A jagged tear across country, burning a trail for 18 hours nonstop through the hauntingly repetitive landscape of America's Deep South, through the netherregions of Alabama, Mississippi, Louisiana.
An 18-hour trek, solo, non-stop, across territory that 200 years ago probably was fully traveled by only a few people and definitely not in less than a day. Maybe in a year. Maybe a lifetime. Probably never.
Eighteen hours straight driving. Headlights streaming ahead in some awkward imitation of real sight, faintly lighting the indefinitely infinite stretch of pavement receding into the shadows, the rows of trees surrounding the road just impinging on the light. Faint awareness of the surrounding world; not so much that I get tired and doze, but just enough that I'm safe save if I start hurtling into another lane, although at this hour there are so few cars out I couldn't hurt anyone else if I wanted to.
The straight road ahead, limitless.
Sometime about the ninth or tenth hour, I start to question my own existence. An introspective hell of sorts. Eighteen hours straight without any contact with the outside world. A temporary freedom of sorts, no reminders of societal binds, no billboards in these here woods, only concrete, yellow line and tree.
Growing up in the heart of the American Dream -- King of Prussia, Pa., home to the gratuitous mall -- the possibility of any time free of marketing or advertising or merchants hocking wares is something foreign, much like a Burmese python.
Put this strange temporary relief at an average speed of 80 m.p.h. and something strange, dangerous and enlightening occurs. With pops and clicks and whirs and the sound of a tree falling alone in the woods. An activation of the mind, a minute step from the boundaries, or maybe through the boundaries, that are so readily apparent in everyday life.
* * * * * * * * *
# TASK DESCRIPTION
In the road-trip passage, what place does the writer name as where they grew up?

# SUPPLIED MATERIAL
* * * * * * * * *
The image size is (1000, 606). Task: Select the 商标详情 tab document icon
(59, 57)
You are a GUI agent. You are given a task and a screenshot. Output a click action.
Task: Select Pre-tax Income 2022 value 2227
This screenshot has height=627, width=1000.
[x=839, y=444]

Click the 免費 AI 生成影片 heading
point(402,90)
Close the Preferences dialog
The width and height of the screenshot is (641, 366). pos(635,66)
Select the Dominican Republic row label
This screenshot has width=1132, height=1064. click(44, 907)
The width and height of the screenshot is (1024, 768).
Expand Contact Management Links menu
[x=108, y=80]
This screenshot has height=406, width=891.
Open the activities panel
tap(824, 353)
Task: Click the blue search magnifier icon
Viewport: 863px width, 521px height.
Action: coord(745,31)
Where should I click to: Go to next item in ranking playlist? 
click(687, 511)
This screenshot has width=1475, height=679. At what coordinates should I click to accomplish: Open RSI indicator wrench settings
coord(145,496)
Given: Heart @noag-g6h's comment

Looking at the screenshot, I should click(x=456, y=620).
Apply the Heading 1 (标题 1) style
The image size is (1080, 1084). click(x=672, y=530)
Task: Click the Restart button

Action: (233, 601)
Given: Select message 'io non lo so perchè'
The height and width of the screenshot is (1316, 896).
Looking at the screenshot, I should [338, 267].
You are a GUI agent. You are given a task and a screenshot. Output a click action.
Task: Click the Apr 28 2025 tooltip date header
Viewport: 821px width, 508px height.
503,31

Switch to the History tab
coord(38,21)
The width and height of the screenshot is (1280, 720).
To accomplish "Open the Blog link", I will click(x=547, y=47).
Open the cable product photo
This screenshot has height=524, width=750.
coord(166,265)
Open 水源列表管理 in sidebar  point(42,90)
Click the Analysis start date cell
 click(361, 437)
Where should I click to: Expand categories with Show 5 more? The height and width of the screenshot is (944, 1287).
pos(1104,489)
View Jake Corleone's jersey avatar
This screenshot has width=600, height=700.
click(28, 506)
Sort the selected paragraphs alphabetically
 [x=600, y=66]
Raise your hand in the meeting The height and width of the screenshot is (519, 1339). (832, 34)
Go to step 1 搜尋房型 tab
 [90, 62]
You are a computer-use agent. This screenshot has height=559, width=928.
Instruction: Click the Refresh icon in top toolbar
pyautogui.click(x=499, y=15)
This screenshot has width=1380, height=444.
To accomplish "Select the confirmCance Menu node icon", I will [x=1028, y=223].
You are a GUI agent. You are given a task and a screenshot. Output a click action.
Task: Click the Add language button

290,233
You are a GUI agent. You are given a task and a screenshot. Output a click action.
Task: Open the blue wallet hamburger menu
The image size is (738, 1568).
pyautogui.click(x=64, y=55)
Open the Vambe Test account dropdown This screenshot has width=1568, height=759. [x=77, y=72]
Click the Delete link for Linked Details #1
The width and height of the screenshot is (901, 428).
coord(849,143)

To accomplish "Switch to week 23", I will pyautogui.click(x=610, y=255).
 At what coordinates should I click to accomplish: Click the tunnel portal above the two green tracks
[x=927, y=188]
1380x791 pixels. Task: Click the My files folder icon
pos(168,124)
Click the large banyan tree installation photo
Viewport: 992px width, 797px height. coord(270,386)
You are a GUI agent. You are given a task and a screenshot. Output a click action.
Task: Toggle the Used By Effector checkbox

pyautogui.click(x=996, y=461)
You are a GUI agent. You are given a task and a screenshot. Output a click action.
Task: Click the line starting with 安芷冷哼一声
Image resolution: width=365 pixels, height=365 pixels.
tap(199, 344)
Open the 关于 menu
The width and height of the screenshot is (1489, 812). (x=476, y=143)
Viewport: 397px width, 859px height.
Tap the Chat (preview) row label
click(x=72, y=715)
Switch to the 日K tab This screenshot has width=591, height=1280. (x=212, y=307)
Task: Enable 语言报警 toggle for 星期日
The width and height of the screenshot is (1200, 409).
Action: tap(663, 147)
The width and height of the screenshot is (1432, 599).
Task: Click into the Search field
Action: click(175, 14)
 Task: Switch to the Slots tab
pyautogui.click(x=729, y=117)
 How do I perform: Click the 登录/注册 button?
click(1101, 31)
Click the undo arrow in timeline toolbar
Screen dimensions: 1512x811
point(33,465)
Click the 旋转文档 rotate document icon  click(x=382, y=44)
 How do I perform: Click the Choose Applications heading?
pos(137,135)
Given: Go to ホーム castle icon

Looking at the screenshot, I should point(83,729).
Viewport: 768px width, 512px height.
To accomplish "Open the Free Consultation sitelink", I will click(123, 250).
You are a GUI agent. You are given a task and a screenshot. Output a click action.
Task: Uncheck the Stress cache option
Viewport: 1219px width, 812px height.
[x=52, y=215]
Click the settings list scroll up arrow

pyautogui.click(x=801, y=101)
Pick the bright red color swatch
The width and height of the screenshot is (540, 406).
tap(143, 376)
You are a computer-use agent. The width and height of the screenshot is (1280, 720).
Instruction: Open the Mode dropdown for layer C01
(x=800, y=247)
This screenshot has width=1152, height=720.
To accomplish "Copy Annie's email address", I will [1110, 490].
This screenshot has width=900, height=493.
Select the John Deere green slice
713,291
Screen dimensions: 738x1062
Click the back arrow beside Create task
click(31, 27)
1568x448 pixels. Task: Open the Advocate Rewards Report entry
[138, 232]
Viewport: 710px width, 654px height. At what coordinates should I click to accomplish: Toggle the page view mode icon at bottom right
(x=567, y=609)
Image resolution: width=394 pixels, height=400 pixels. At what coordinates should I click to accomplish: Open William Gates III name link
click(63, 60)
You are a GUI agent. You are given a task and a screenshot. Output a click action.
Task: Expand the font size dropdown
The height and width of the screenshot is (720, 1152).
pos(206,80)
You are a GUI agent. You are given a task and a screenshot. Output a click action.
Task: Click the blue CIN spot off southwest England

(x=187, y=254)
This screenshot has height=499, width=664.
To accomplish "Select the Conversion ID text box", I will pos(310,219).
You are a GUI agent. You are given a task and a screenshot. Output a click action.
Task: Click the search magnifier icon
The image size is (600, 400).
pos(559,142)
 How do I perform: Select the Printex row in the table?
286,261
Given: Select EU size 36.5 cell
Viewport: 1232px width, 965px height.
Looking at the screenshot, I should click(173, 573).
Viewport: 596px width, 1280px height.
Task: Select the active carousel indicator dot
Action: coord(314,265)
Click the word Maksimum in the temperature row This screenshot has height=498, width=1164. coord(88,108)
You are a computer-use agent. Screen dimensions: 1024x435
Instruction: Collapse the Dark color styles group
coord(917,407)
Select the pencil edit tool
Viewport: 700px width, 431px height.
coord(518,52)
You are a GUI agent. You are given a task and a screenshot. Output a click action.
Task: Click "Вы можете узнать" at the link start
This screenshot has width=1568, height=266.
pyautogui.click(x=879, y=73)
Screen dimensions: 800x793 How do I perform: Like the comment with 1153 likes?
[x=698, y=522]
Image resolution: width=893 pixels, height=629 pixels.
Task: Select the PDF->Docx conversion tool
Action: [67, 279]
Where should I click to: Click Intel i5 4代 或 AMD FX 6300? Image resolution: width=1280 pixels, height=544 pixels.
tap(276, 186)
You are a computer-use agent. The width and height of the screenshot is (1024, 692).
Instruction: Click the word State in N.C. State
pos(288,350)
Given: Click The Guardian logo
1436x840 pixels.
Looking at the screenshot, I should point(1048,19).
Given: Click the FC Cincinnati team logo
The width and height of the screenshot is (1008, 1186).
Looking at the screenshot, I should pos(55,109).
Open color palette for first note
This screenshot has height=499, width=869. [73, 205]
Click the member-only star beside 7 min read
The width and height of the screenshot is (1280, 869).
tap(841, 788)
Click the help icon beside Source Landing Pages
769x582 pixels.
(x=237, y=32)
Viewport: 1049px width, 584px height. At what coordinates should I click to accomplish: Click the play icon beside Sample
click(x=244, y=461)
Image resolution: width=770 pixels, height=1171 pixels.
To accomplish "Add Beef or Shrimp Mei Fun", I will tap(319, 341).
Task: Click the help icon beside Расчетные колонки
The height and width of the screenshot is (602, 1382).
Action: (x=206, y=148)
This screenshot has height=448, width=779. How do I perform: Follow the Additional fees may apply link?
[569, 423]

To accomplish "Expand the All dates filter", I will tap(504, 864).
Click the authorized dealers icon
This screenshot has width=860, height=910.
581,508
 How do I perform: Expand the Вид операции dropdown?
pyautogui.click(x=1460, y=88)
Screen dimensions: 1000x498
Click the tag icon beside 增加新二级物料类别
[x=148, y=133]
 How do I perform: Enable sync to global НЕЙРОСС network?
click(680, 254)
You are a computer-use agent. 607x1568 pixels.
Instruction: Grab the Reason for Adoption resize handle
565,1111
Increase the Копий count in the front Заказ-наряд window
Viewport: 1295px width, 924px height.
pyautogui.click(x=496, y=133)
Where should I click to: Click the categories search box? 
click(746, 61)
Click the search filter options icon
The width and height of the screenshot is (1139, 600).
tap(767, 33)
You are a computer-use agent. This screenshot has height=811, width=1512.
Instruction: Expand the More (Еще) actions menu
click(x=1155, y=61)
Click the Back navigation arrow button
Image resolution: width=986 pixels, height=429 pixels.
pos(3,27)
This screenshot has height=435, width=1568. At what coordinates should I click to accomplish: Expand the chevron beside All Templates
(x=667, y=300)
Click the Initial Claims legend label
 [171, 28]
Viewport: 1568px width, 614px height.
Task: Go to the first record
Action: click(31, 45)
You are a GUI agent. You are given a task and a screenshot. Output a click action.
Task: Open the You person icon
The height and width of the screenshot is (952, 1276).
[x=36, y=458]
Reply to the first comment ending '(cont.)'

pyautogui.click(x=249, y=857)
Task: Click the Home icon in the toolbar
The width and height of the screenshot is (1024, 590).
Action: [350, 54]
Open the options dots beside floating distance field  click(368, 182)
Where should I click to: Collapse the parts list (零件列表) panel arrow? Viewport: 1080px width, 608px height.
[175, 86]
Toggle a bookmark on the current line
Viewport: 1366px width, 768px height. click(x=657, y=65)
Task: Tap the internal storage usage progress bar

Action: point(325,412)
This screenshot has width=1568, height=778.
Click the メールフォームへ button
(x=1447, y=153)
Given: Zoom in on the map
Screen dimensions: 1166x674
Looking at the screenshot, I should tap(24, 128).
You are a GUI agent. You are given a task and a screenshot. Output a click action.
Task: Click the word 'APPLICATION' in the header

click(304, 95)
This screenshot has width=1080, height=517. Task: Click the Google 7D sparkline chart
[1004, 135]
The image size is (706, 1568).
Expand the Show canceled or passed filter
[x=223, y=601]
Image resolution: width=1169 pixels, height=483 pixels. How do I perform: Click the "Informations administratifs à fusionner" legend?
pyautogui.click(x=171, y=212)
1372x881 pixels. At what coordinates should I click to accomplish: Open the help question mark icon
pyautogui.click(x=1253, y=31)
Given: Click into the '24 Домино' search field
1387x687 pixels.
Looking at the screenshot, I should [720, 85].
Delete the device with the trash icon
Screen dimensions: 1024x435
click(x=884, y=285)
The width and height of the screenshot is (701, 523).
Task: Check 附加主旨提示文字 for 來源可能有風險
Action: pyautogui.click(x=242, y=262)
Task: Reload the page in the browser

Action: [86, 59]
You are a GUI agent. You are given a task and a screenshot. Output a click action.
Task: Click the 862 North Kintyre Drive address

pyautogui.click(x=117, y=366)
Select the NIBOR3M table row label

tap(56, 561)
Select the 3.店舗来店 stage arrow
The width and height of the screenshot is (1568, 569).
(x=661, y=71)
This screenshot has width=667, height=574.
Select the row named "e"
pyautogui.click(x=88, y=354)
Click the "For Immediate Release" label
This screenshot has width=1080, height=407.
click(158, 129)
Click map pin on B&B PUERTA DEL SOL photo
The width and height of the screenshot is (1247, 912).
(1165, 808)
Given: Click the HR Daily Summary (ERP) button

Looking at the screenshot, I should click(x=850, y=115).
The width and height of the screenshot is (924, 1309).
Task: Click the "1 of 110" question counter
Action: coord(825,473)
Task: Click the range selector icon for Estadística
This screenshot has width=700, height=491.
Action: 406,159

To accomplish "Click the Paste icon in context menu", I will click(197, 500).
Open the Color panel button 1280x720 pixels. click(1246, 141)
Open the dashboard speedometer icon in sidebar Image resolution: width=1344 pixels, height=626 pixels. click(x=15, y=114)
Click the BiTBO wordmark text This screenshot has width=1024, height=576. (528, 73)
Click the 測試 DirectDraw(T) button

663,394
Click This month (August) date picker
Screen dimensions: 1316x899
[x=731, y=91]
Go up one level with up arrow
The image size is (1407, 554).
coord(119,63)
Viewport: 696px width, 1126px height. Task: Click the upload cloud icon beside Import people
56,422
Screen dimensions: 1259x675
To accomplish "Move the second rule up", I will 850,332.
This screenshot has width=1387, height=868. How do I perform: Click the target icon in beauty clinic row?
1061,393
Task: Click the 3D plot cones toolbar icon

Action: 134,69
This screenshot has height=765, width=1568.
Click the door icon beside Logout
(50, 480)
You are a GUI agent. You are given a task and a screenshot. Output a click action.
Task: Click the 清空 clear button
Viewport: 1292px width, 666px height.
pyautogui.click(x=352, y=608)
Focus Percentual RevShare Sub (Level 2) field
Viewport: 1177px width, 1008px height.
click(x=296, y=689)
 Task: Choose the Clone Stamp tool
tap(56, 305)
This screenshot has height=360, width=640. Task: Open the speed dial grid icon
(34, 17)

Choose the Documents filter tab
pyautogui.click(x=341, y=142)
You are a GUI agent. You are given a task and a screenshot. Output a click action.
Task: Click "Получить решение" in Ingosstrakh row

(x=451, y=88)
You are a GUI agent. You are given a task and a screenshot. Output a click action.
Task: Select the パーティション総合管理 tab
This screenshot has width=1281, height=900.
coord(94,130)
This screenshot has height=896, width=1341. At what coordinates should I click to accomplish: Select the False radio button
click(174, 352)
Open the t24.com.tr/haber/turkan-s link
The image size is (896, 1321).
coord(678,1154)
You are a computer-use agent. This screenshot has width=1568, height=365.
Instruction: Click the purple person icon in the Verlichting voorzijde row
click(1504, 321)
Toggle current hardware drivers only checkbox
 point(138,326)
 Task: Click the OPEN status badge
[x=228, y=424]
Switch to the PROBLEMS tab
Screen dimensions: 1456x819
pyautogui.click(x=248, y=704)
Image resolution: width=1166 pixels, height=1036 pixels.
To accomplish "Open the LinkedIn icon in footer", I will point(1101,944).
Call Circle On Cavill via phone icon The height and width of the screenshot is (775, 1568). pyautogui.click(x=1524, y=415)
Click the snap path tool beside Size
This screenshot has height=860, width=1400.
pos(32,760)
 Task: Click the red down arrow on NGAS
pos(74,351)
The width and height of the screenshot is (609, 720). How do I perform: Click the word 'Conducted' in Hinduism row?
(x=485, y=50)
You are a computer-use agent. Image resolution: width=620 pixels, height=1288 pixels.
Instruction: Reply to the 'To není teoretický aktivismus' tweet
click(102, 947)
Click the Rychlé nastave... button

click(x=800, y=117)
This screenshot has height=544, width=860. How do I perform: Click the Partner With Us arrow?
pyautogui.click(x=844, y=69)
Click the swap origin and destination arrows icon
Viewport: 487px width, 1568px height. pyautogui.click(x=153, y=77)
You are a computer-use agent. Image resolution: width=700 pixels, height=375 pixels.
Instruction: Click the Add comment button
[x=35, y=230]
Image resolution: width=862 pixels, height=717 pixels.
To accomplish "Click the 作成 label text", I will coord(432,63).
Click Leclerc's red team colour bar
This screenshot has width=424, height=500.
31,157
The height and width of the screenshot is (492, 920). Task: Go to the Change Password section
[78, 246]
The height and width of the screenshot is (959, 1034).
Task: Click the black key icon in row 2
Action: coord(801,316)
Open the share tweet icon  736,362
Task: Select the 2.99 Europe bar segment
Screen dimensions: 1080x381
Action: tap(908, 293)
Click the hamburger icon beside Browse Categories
* * * * * * * * *
# RESPONSE TO THE EXERCISE
King of Prussia, Pa.